Richard D. Cummings Credit: Harvard Medical School

Many famous scientists tried to deter him from studying carbohydrates, but “I was convinced there was a great world to be discovered in the glycoworld,” says Richard Cummings, a biochemist, biologist and professor of surgery at Harvard Medical School who also directs the National Center for Functional Glycomics. “I was looking for that landscape in science where other people haven't been.” His journey to the unexplored territory now known as glycomics has taken courage, a willingness to fail, and, he says, his loopy enthusiasm helped, too.

Sugars fascinated Cummings as an undergraduate: they could straight-chain or form a ring, they had optical activity and chiral centers. Many organic chemists find these beautiful molecules repetitive, boring and limited, but, he says, “I was hooked for life.” He sees an unlimited number of possibilities in CH2O, which is the minimal formula for carbohydrates.

Cummings's latest work—his 330th paper—describes oxidative release of natural glycans, or ORNG, an approach nicknamed Orange. Orange will let many labs study glycans more easily and at a much larger scale, he says. Besides their role in metabolism, glycans are involved in many disorders, including lysosomal storage diseases, which are fatal. In the cells of afflicted children, cellular lysosomes are filled with undigested proteins. “It's sort of like a storage bin that keeps filling up and no one ever removes the trash,” he says.

Studying glycans up until now has been tedious and hampered by the need to extract, then purify these macromolecules and use mass spectrometry. With Orange, household bleach releases the glycans from cells and tissue. The chemistry is now straightforward, says Cummings, and a glycome can be prepared using an ingredient from a local drugstore.

The lab was speechless when they did the decisive experiment, says Cummings. He turned to Xuezheng Song, a former postdoctoral fellow who is now a researcher at Emory and first author on the paper, and said, “We're going to go after the human glycome, we are going to go after all glycomes.”

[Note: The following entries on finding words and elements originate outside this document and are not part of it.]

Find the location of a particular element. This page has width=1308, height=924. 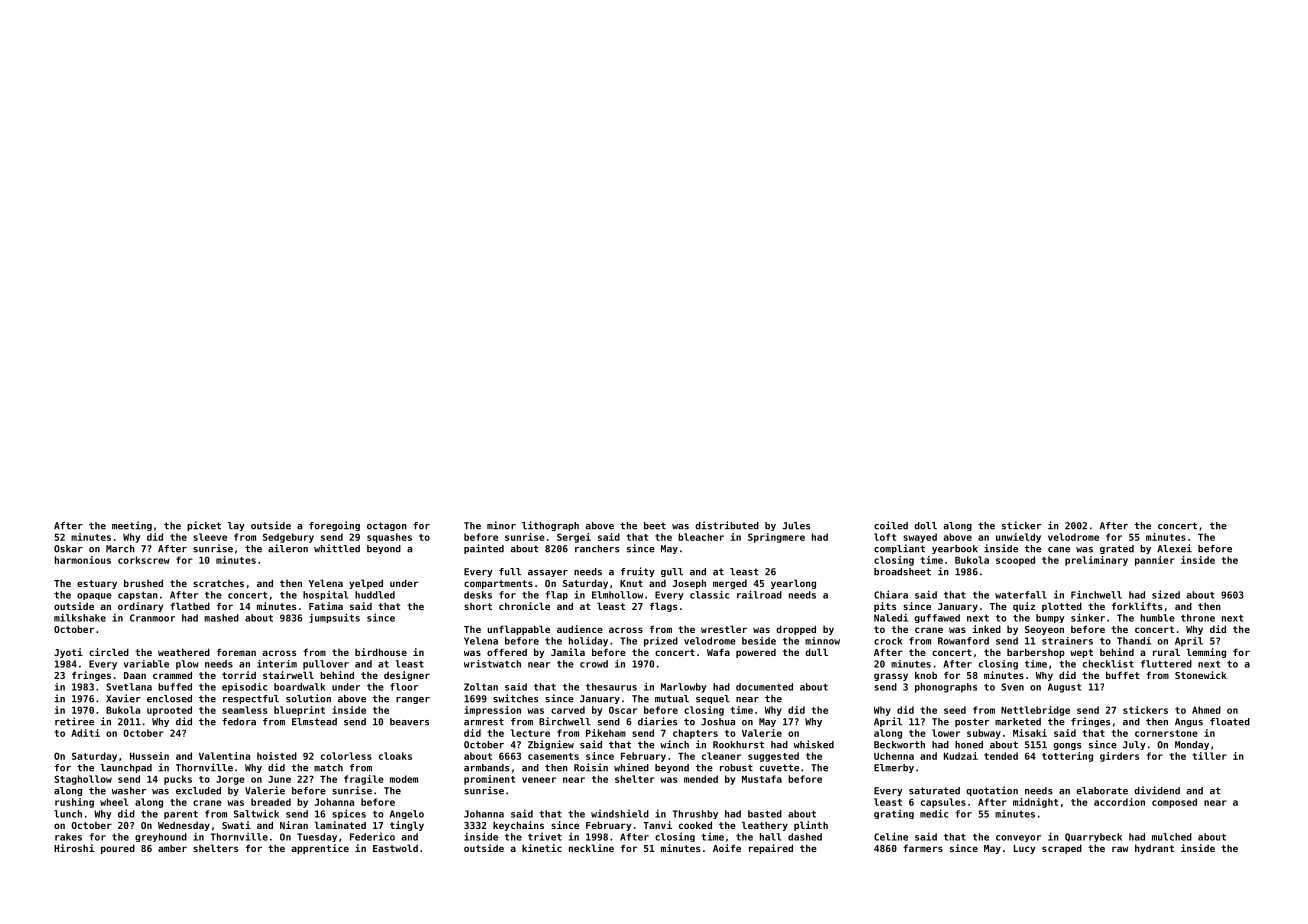

repaired is located at coordinates (771, 849).
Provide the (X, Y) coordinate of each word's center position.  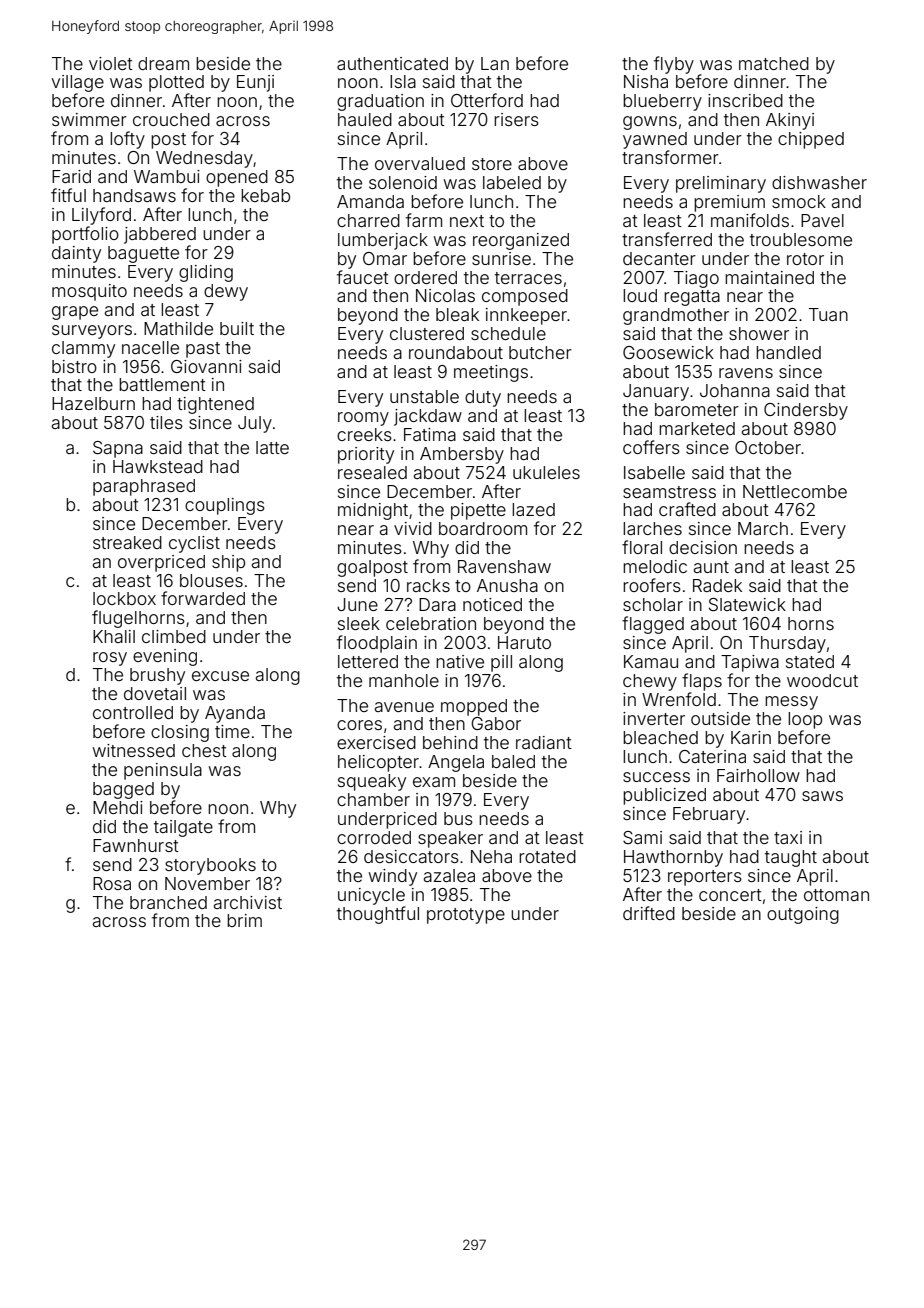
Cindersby (806, 411)
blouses (211, 580)
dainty (76, 254)
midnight (373, 511)
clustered (427, 333)
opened (237, 178)
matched (774, 63)
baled (513, 761)
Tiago (696, 279)
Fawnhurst (136, 845)
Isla (403, 81)
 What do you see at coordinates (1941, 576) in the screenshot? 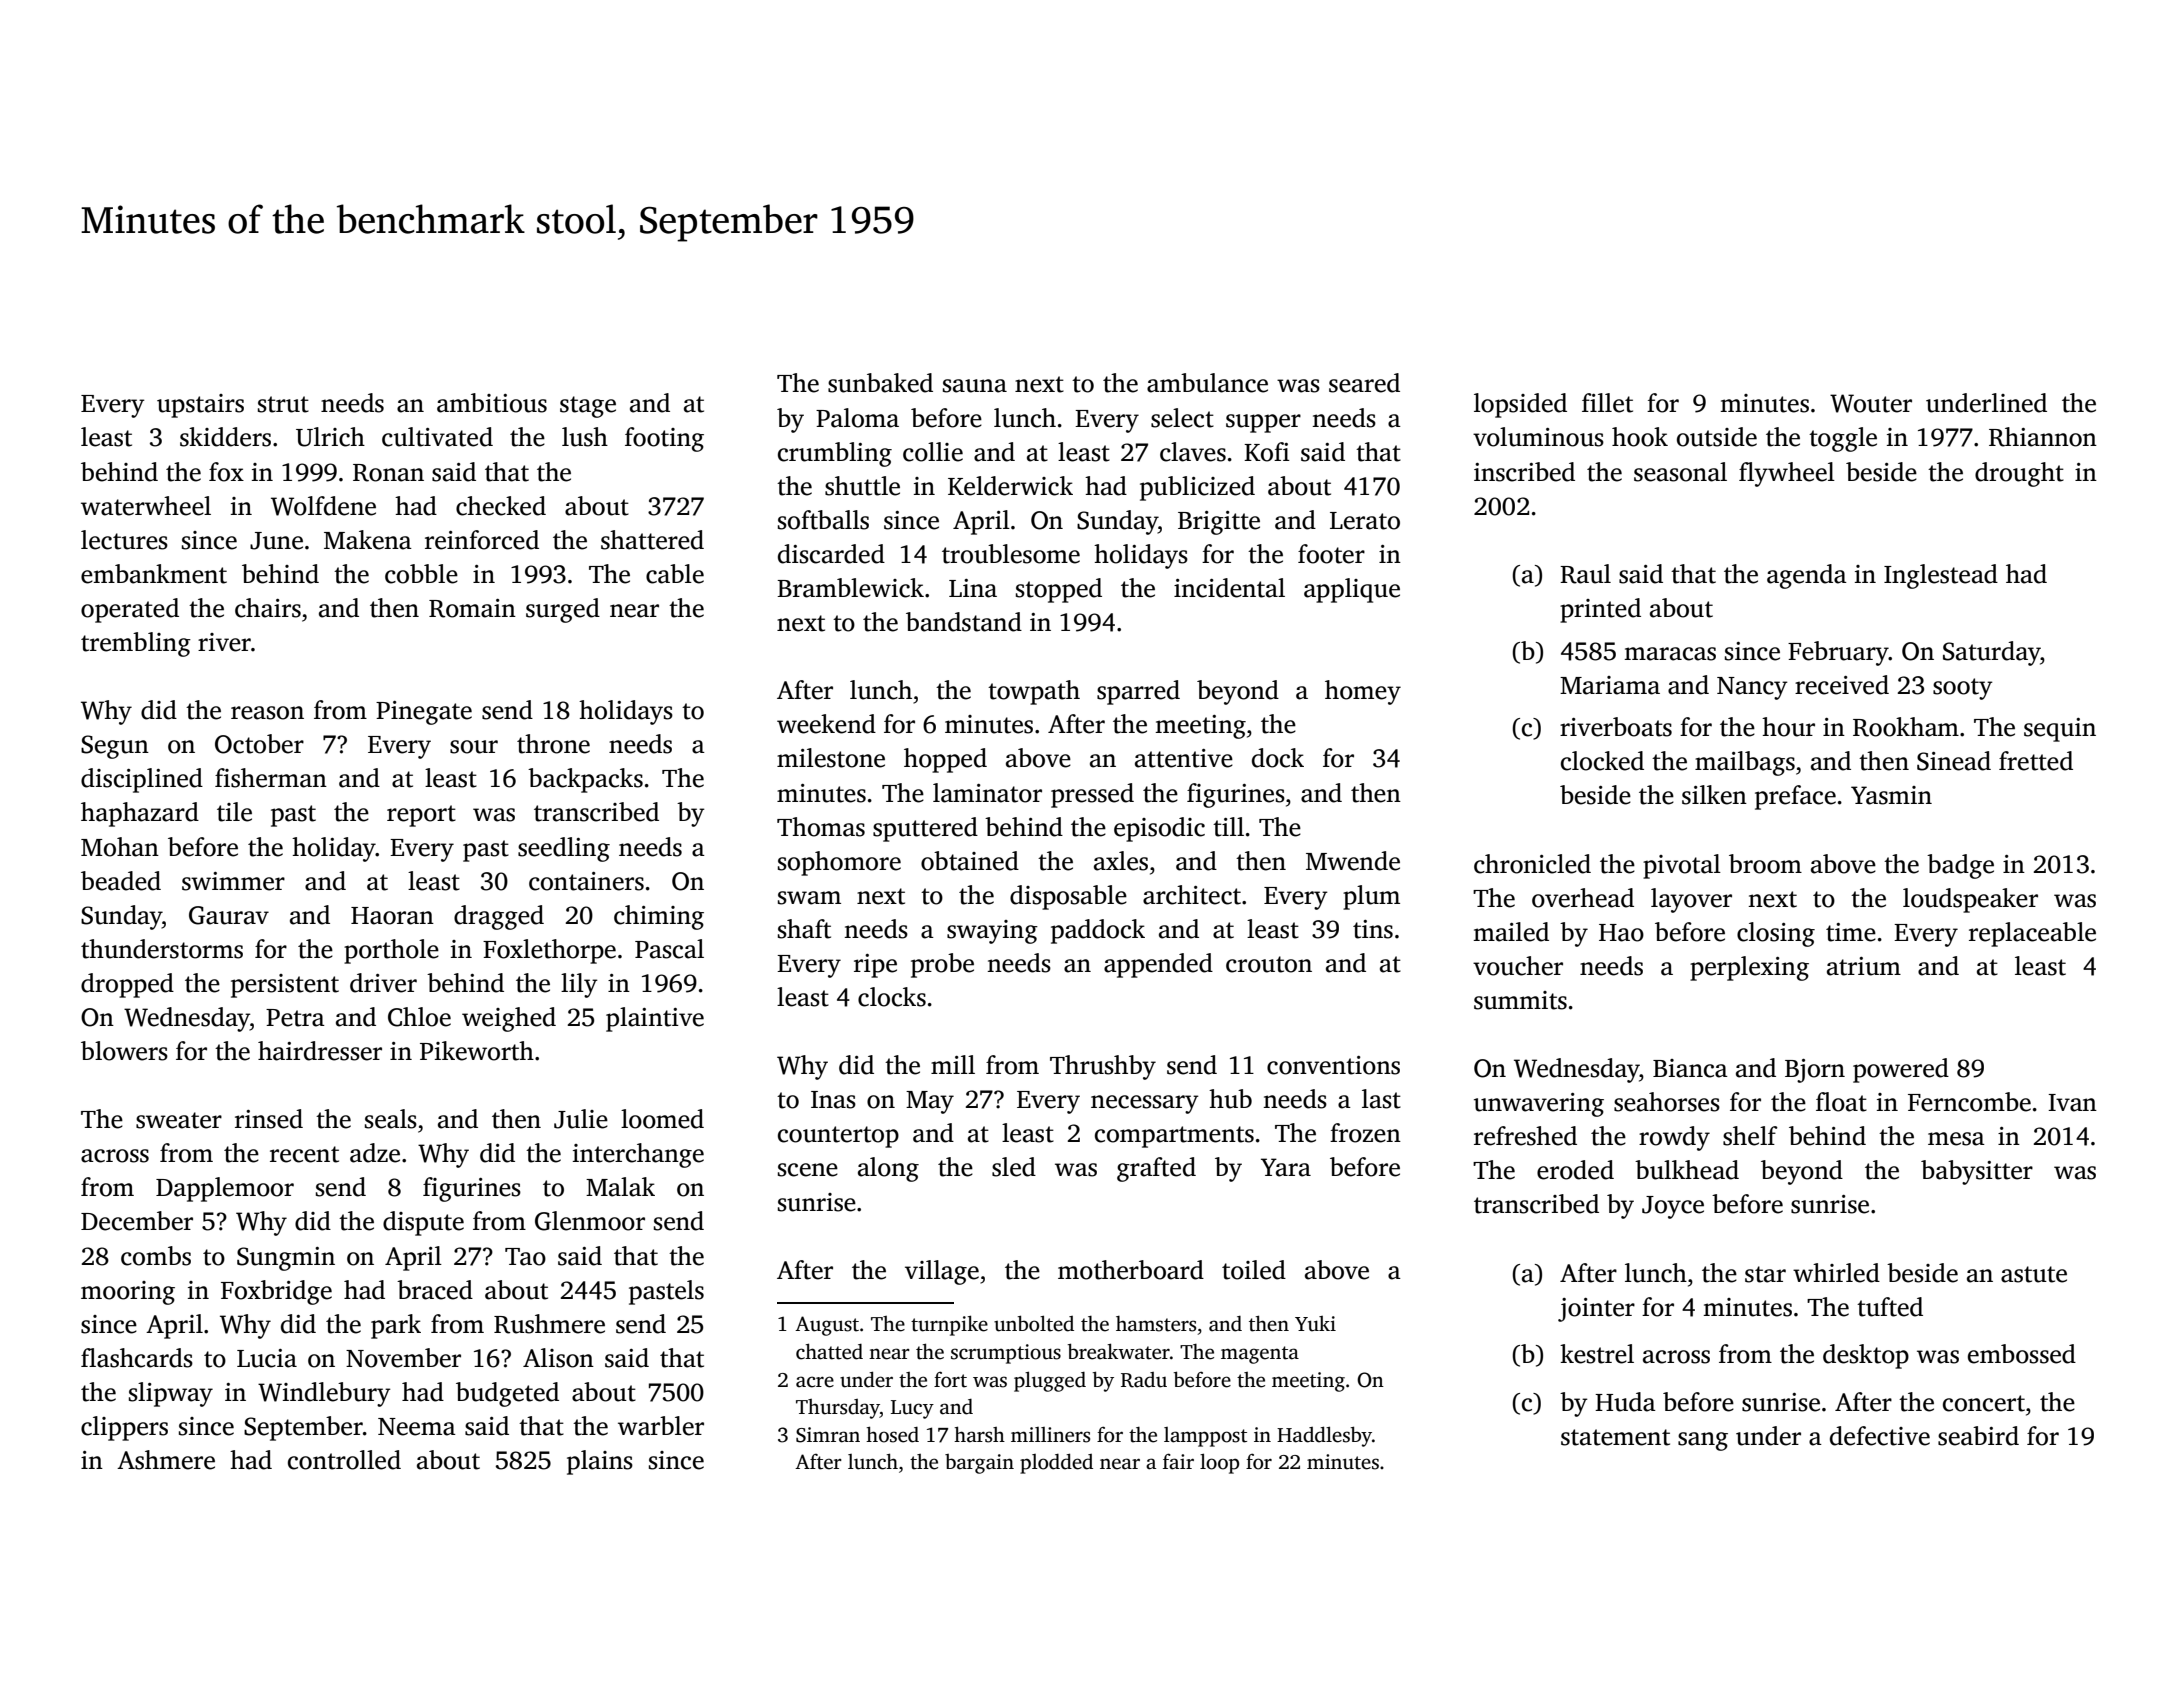
I see `Inglestead` at bounding box center [1941, 576].
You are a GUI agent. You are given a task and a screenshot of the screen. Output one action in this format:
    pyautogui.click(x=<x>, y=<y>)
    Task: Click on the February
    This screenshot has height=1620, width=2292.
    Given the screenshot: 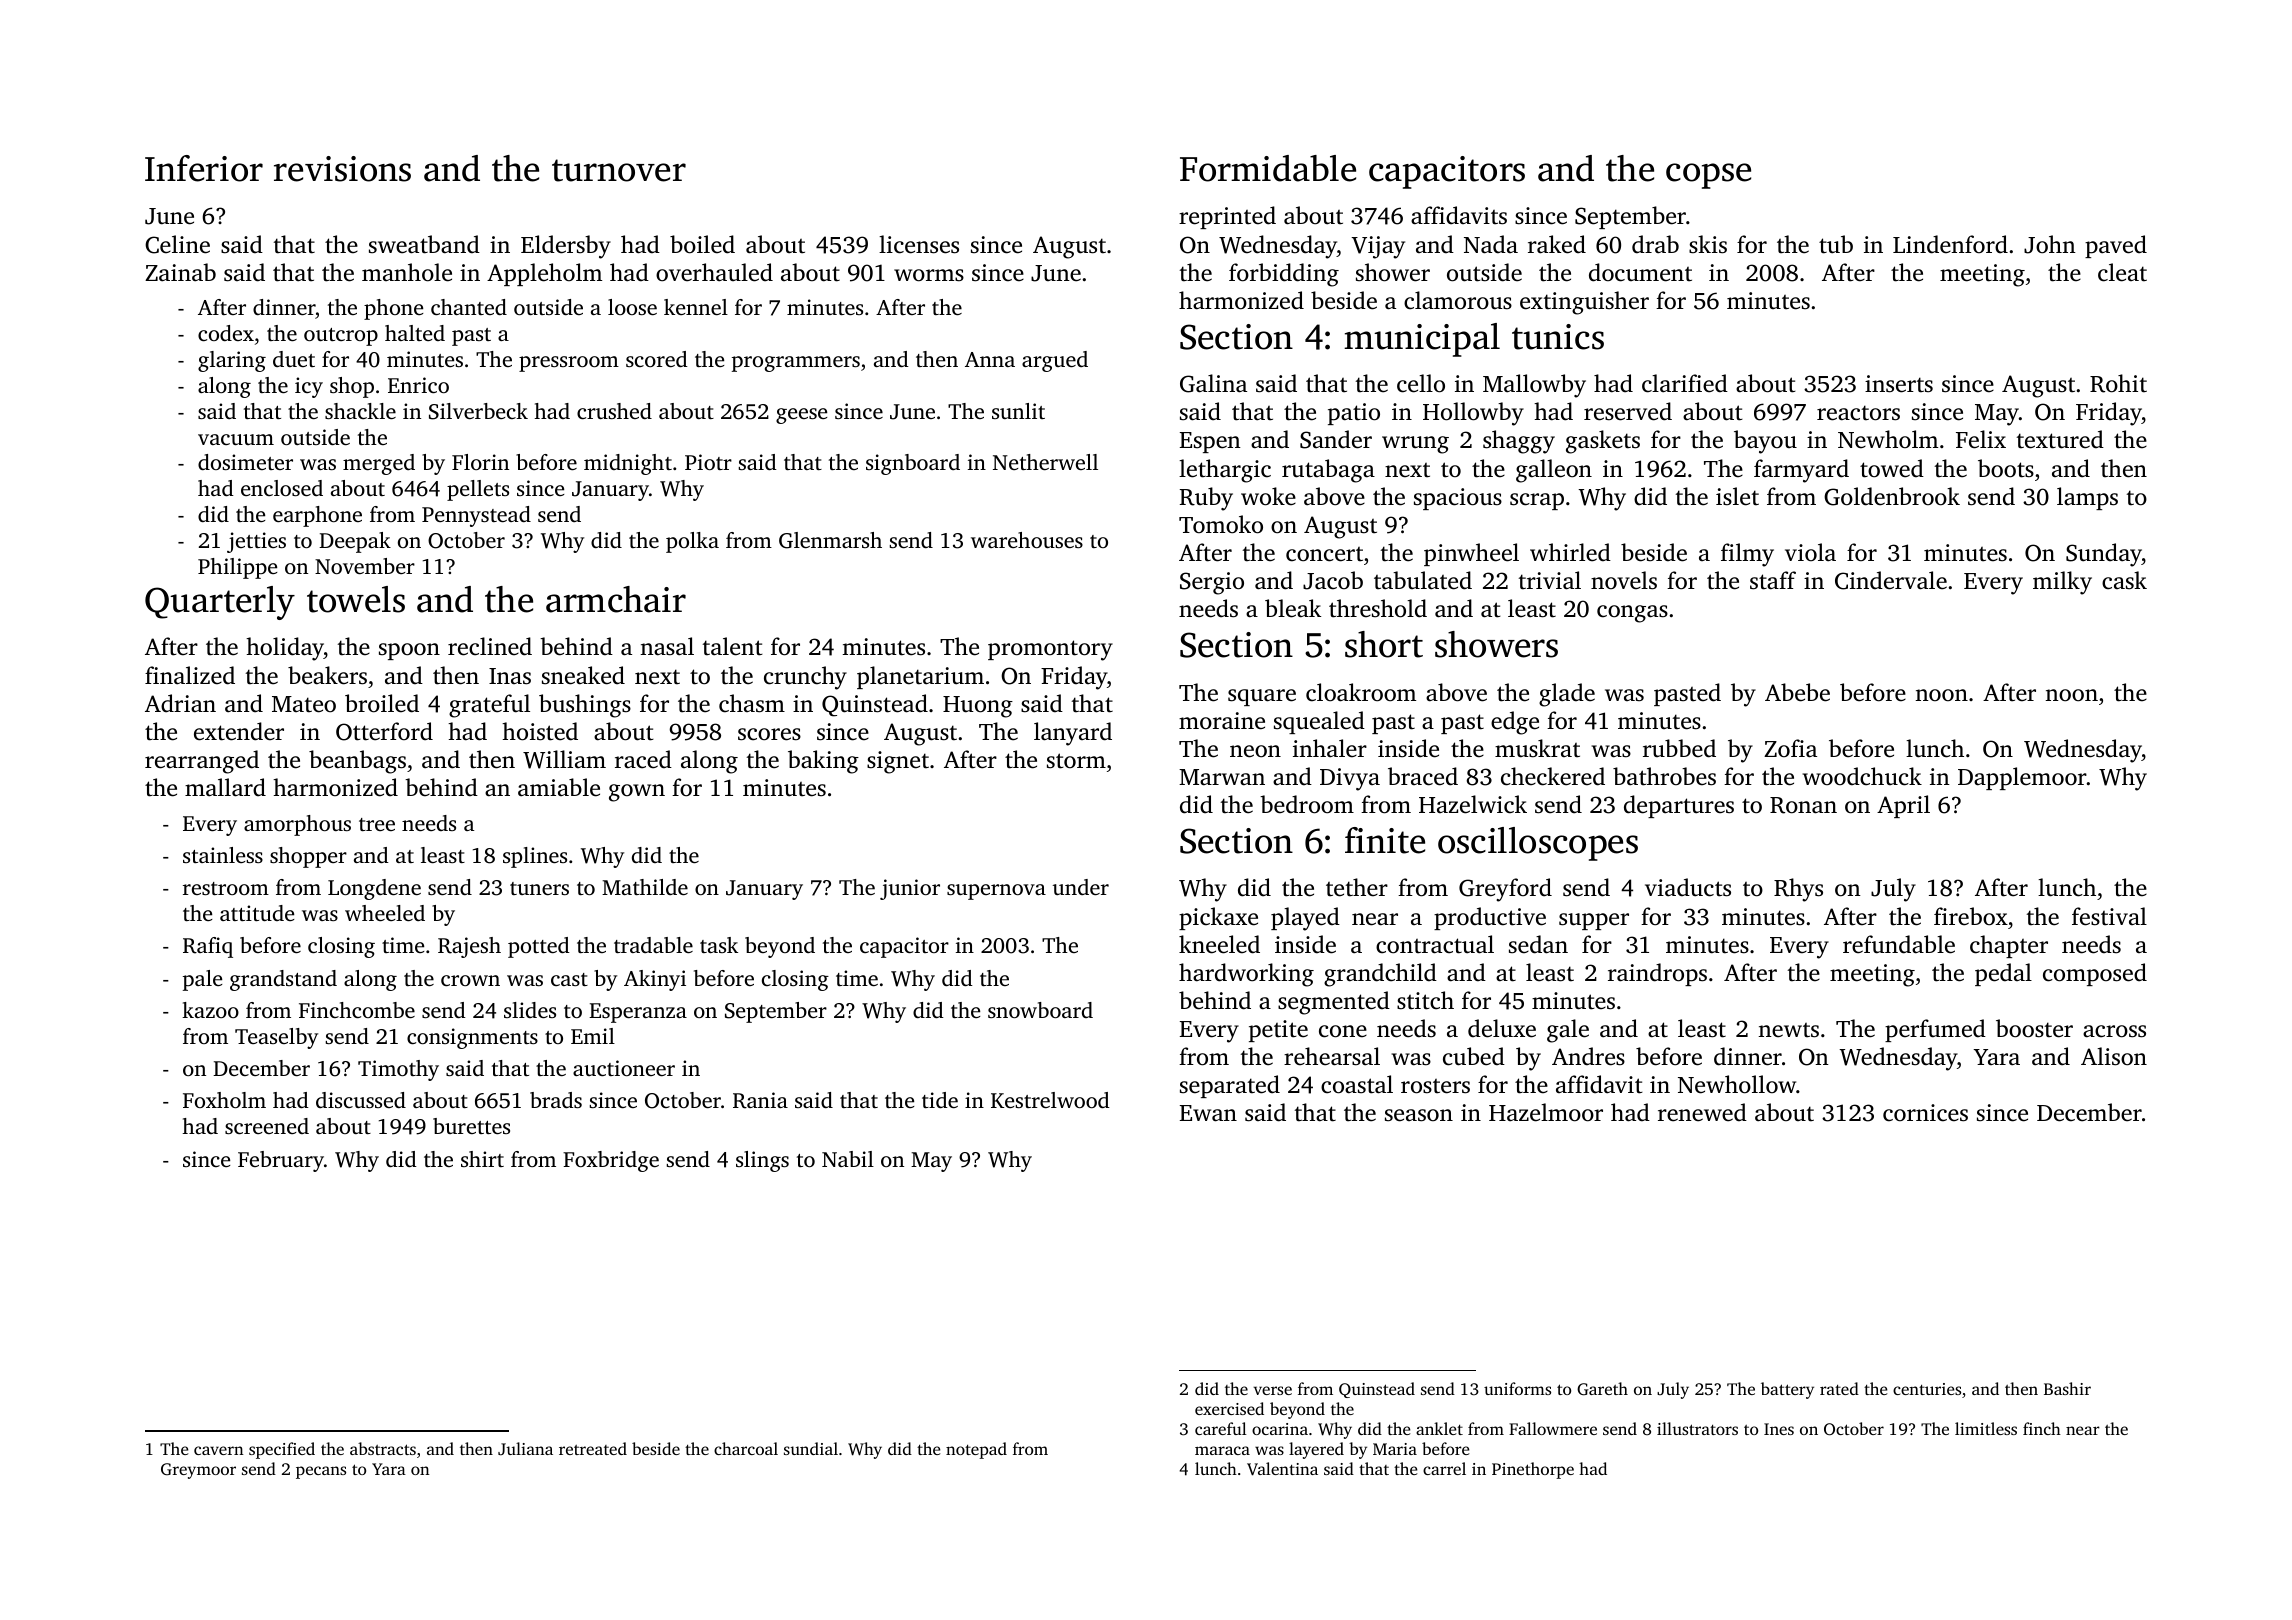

Given the paucity of enzymes with which to harvest glycans, the team had been exploring chemical approaches. They wanted to selectively destroy the protein to which the sugar is attached. Instead of the typical reduction reaction used in carbohydrate analysis, they explored oxidation. The idea was that sugars are already oxidized, so their glycosidic bonds might resist further oxidation, whereas the amino acids' peptide bonds would be susceptible to oxidation. It worked. “I always look at everything from one direction and then look at it from the opposite direction,” says Cummings.

I was hooked for life.

Cummings, an Alabama native, received his PhD in biochemistry from Johns Hopkins University and did his postdoctoral fellowship in hematology and oncology with Stuart Kornfeld at Washington University School of Medicine. Cummings was chairman of the biochemistry department at Emory University School of Medicine and moved to Harvard Medical School last September. He is also cofounder of Selexys Pharmaceuticals, a drug discovery company focused on using glycan recognition to block inflammation. As he expands his work in glycomics, he stays in close contact with Emory.

“He is one of the kindest, most intelligent individuals I have ever met,” says Sean Stowell, an assistant professor of pathology and laboratory medicine at Emory. Cummings was Stowell's PhD advisor, and Stowell says that beyond being a consummate scientist, Cummings is a “quintessential renaissance man” whose lab was a remarkable, multidisciplinary place to train in. “His relentless optimism, vision and insatiable curiosity were unbelievably contagious and as a result, I absolutely fell in love with biomedical research,” says Stowell, who switched his career plans from clinician to physician-scientist. Cummings cares deeply about people and, says Stowell, his helping and mentoring leave an indelible impression on those around him.

When he is not in the lab, Cummings goes for walks, plays chess, and is a pianist, composer and singer. He plays and listens to all music types, from classical to jazz to rock, with rock music being his favorite to play.

Growing up in rural Alabama, Cummings was drawn to the piano at the ripe age of five. “If you wanted any other noise other than bees humming and birds singing, you had to make it yourself,” he says. With a colleague at the University of Georgia, Cummings started a band called The Glycobiology Blues Brothers, and they have played at scientific conferences. At one meeting, Cummings noticed that the pianist had left the hotel bar, so he sat down and began to play. The tip jar, a big brandy glass, started to fill up. Cummings kept playing.